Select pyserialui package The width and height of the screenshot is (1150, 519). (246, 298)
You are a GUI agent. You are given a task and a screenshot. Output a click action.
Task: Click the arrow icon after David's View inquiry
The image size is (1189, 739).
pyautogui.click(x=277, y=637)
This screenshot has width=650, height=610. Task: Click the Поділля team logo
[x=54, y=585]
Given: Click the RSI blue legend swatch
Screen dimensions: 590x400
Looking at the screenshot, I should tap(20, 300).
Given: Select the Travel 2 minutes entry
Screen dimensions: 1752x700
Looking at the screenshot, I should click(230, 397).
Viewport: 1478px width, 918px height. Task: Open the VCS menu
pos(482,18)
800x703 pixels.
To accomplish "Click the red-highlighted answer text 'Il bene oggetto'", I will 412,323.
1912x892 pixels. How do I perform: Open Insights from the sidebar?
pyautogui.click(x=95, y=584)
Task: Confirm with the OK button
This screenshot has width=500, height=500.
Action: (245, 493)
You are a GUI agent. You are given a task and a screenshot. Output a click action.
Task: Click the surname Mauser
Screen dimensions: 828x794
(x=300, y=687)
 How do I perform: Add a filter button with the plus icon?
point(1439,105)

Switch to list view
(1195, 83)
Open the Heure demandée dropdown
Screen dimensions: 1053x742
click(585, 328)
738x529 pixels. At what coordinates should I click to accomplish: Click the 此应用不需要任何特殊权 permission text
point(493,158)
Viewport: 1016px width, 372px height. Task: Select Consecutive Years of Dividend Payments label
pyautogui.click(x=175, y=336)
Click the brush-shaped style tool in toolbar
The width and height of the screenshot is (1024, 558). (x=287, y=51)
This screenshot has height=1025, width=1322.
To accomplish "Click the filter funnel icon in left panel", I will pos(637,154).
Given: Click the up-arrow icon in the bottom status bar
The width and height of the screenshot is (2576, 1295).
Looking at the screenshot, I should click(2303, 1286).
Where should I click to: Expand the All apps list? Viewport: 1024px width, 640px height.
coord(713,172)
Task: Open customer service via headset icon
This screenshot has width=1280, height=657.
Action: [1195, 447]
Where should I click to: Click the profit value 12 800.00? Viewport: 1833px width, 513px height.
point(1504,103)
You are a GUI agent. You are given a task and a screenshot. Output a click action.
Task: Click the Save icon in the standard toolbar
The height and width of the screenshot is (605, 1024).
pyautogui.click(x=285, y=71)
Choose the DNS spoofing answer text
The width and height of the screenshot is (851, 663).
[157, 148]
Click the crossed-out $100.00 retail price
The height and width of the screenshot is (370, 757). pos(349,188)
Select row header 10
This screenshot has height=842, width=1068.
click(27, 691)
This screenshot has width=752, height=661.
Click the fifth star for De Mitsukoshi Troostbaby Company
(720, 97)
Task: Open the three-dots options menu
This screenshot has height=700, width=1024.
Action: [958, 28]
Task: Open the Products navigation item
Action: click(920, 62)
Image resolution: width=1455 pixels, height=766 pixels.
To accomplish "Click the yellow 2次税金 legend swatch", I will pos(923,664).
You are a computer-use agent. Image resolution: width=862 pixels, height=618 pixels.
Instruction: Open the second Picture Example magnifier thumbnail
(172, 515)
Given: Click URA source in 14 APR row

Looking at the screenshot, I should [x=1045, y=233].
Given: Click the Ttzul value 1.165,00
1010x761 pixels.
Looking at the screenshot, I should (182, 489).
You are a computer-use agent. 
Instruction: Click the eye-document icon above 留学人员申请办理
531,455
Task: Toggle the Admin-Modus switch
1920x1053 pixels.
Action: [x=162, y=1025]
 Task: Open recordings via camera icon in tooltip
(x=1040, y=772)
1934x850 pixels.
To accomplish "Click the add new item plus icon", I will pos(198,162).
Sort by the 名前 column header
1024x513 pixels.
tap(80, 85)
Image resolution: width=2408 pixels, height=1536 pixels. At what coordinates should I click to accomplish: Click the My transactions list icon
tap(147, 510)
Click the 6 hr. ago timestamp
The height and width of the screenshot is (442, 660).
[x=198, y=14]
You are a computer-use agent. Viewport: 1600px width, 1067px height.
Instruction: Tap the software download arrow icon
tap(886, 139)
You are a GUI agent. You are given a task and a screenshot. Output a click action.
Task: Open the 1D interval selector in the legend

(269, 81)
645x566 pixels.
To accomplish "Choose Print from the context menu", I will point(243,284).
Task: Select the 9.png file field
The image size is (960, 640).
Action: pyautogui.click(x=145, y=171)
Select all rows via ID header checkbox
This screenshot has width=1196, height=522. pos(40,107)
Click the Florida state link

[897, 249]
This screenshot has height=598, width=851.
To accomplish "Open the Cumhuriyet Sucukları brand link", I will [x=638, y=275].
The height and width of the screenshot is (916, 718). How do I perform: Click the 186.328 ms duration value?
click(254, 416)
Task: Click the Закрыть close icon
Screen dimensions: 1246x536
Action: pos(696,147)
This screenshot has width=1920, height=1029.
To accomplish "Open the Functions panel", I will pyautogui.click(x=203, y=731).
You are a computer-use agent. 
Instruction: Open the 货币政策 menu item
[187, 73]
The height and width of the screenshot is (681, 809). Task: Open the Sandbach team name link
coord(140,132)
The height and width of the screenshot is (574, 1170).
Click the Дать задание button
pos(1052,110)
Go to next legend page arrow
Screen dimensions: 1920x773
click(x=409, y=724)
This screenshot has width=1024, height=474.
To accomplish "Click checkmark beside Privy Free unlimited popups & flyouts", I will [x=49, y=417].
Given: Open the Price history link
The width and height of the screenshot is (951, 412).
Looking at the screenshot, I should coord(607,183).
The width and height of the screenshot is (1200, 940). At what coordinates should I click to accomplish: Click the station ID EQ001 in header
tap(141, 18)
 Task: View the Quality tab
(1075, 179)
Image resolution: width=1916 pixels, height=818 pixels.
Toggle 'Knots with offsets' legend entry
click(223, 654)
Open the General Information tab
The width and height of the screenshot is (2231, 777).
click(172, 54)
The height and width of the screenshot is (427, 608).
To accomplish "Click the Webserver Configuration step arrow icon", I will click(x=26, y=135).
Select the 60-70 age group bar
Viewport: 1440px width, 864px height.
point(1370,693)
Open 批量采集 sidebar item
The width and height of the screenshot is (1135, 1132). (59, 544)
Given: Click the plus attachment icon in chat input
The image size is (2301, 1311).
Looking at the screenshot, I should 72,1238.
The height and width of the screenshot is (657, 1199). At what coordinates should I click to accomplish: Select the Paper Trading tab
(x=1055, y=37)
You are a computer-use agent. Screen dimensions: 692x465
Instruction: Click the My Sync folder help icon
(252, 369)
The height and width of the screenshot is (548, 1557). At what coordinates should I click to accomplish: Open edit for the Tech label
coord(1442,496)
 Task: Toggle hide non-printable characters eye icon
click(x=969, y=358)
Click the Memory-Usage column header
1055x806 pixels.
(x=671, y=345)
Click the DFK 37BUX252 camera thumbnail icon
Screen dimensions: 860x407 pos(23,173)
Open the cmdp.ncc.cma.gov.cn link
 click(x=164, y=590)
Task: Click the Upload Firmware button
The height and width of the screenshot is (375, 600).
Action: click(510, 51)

**********

* _Stated task_: Could you render all the items above as a JSON list of strings, with one string per line and blank lines omitted?

* _Result_:
[
  "Select pyserialui package The width and height of the screenshot is (1150, 519). (246, 298)",
  "You are a GUI agent. You are given a task and a screenshot. Output a click action.",
  "Task: Click the arrow icon after David's View inquiry",
  "The image size is (1189, 739).",
  "pyautogui.click(x=277, y=637)",
  "This screenshot has width=650, height=610. Task: Click the Поділля team logo",
  "[x=54, y=585]",
  "Given: Click the RSI blue legend swatch",
  "Screen dimensions: 590x400",
  "Looking at the screenshot, I should tap(20, 300).",
  "Given: Select the Travel 2 minutes entry",
  "Screen dimensions: 1752x700",
  "Looking at the screenshot, I should click(230, 397).",
  "Viewport: 1478px width, 918px height. Task: Open the VCS menu",
  "pos(482,18)",
  "800x703 pixels.",
  "To accomplish \"Click the red-highlighted answer text 'Il bene oggetto'\", I will 412,323.",
  "1912x892 pixels. How do I perform: Open Insights from the sidebar?",
  "pyautogui.click(x=95, y=584)",
  "Task: Confirm with the OK button",
  "This screenshot has width=500, height=500.",
  "Action: (245, 493)",
  "You are a GUI agent. You are given a task and a screenshot. Output a click action.",
  "Task: Click the surname Mauser",
  "Screen dimensions: 828x794",
  "(x=300, y=687)",
  " How do I perform: Add a filter button with the plus icon?",
  "point(1439,105)",
  "Switch to list view",
  "(1195, 83)",
  "Open the Heure demandée dropdown",
  "Screen dimensions: 1053x742",
  "click(585, 328)",
  "738x529 pixels. At what coordinates should I click to accomplish: Click the 此应用不需要任何特殊权 permission text",
  "point(493,158)",
  "Viewport: 1016px width, 372px height. Task: Select Consecutive Years of Dividend Payments label",
  "pyautogui.click(x=175, y=336)",
  "Click the brush-shaped style tool in toolbar",
  "The width and height of the screenshot is (1024, 558). (x=287, y=51)",
  "This screenshot has height=1025, width=1322.",
  "To accomplish \"Click the filter funnel icon in left panel\", I will pos(637,154).",
  "Given: Click the up-arrow icon in the bottom status bar",
  "The width and height of the screenshot is (2576, 1295).",
  "Looking at the screenshot, I should click(2303, 1286).",
  "Where should I click to: Expand the All apps list? Viewport: 1024px width, 640px height.",
  "coord(713,172)",
  "Task: Open customer service via headset icon",
  "This screenshot has width=1280, height=657.",
  "Action: [1195, 447]",
  "Where should I click to: Click the profit value 12 800.00? Viewport: 1833px width, 513px height.",
  "point(1504,103)",
  "You are a GUI agent. You are given a task and a screenshot. Output a click action.",
  "Task: Click the Save icon in the standard toolbar",
  "The height and width of the screenshot is (605, 1024).",
  "pyautogui.click(x=285, y=71)",
  "Choose the DNS spoofing answer text",
  "The width and height of the screenshot is (851, 663).",
  "[157, 148]",
  "Click the crossed-out $100.00 retail price",
  "The height and width of the screenshot is (370, 757). pos(349,188)",
  "Select row header 10",
  "This screenshot has height=842, width=1068.",
  "click(27, 691)",
  "This screenshot has width=752, height=661.",
  "Click the fifth star for De Mitsukoshi Troostbaby Company",
  "(720, 97)",
  "Task: Open the three-dots options menu",
  "This screenshot has height=700, width=1024.",
  "Action: [958, 28]",
  "Task: Open the Products navigation item",
  "Action: click(920, 62)",
  "Image resolution: width=1455 pixels, height=766 pixels.",
  "To accomplish \"Click the yellow 2次税金 legend swatch\", I will pos(923,664).",
  "You are a computer-use agent. Image resolution: width=862 pixels, height=618 pixels.",
  "Instruction: Open the second Picture Example magnifier thumbnail",
  "(172, 515)",
  "Given: Click URA source in 14 APR row",
  "Looking at the screenshot, I should [x=1045, y=233].",
  "Given: Click the Ttzul value 1.165,00",
  "1010x761 pixels.",
  "Looking at the screenshot, I should (182, 489).",
  "You are a computer-use agent. ",
  "Instruction: Click the eye-document icon above 留学人员申请办理",
  "531,455",
  "Task: Toggle the Admin-Modus switch",
  "1920x1053 pixels.",
  "Action: [x=162, y=1025]",
  " Task: Open recordings via camera icon in tooltip",
  "(x=1040, y=772)",
  "1934x850 pixels.",
  "To accomplish \"Click the add new item plus icon\", I will pos(198,162).",
  "Sort by the 名前 column header",
  "1024x513 pixels.",
  "tap(80, 85)",
  "Image resolution: width=2408 pixels, height=1536 pixels. At what coordinates should I click to accomplish: Click the My transactions list icon",
  "tap(147, 510)",
  "Click the 6 hr. ago timestamp",
  "The height and width of the screenshot is (442, 660).",
  "[x=198, y=14]",
  "You are a computer-use agent. Viewport: 1600px width, 1067px height.",
  "Instruction: Tap the software download arrow icon",
  "tap(886, 139)",
  "You are a GUI agent. You are given a task and a screenshot. Output a click action.",
  "Task: Open the 1D interval selector in the legend",
  "(269, 81)",
  "645x566 pixels.",
  "To accomplish \"Choose Print from the context menu\", I will point(243,284).",
  "Task: Select the 9.png file field",
  "The image size is (960, 640).",
  "Action: pyautogui.click(x=145, y=171)",
  "Select all rows via ID header checkbox",
  "This screenshot has width=1196, height=522. pos(40,107)",
  "Click the Florida state link",
  "[897, 249]",
  "This screenshot has height=598, width=851.",
  "To accomplish \"Open the Cumhuriyet Sucukları brand link\", I will [x=638, y=275].",
  "The height and width of the screenshot is (916, 718). How do I perform: Click the 186.328 ms duration value?",
  "click(254, 416)",
  "Task: Click the Закрыть close icon",
  "Screen dimensions: 1246x536",
  "Action: pos(696,147)",
  "This screenshot has width=1920, height=1029.",
  "To accomplish \"Open the Functions panel\", I will pyautogui.click(x=203, y=731).",
  "You are a computer-use agent. ",
  "Instruction: Open the 货币政策 menu item",
  "[187, 73]",
  "The height and width of the screenshot is (681, 809). Task: Open the Sandbach team name link",
  "coord(140,132)",
  "The height and width of the screenshot is (574, 1170).",
  "Click the Дать задание button",
  "pos(1052,110)",
  "Go to next legend page arrow",
  "Screen dimensions: 1920x773",
  "click(x=409, y=724)",
  "This screenshot has width=1024, height=474.",
  "To accomplish \"Click checkmark beside Privy Free unlimited popups & flyouts\", I will [x=49, y=417].",
  "Given: Open the Price history link",
  "The width and height of the screenshot is (951, 412).",
  "Looking at the screenshot, I should coord(607,183).",
  "The width and height of the screenshot is (1200, 940). At what coordinates should I click to accomplish: Click the station ID EQ001 in header",
  "tap(141, 18)",
  " Task: View the Quality tab",
  "(1075, 179)",
  "Image resolution: width=1916 pixels, height=818 pixels.",
  "Toggle 'Knots with offsets' legend entry",
  "click(223, 654)",
  "Open the General Information tab",
  "The width and height of the screenshot is (2231, 777).",
  "click(172, 54)",
  "The height and width of the screenshot is (427, 608).",
  "To accomplish \"Click the Webserver Configuration step arrow icon\", I will click(x=26, y=135).",
  "Select the 60-70 age group bar",
  "Viewport: 1440px width, 864px height.",
  "point(1370,693)",
  "Open 批量采集 sidebar item",
  "The width and height of the screenshot is (1135, 1132). (59, 544)",
  "Given: Click the plus attachment icon in chat input",
  "The image size is (2301, 1311).",
  "Looking at the screenshot, I should 72,1238.",
  "The height and width of the screenshot is (657, 1199). At what coordinates should I click to accomplish: Select the Paper Trading tab",
  "(x=1055, y=37)",
  "You are a computer-use agent. Screen dimensions: 692x465",
  "Instruction: Click the My Sync folder help icon",
  "(252, 369)",
  "The height and width of the screenshot is (548, 1557). At what coordinates should I click to accomplish: Open edit for the Tech label",
  "coord(1442,496)",
  " Task: Toggle hide non-printable characters eye icon",
  "click(x=969, y=358)",
  "Click the Memory-Usage column header",
  "1055x806 pixels.",
  "(x=671, y=345)",
  "Click the DFK 37BUX252 camera thumbnail icon",
  "Screen dimensions: 860x407 pos(23,173)",
  "Open the cmdp.ncc.cma.gov.cn link",
  " click(x=164, y=590)",
  "Task: Click the Upload Firmware button",
  "The height and width of the screenshot is (375, 600).",
  "Action: click(510, 51)"
]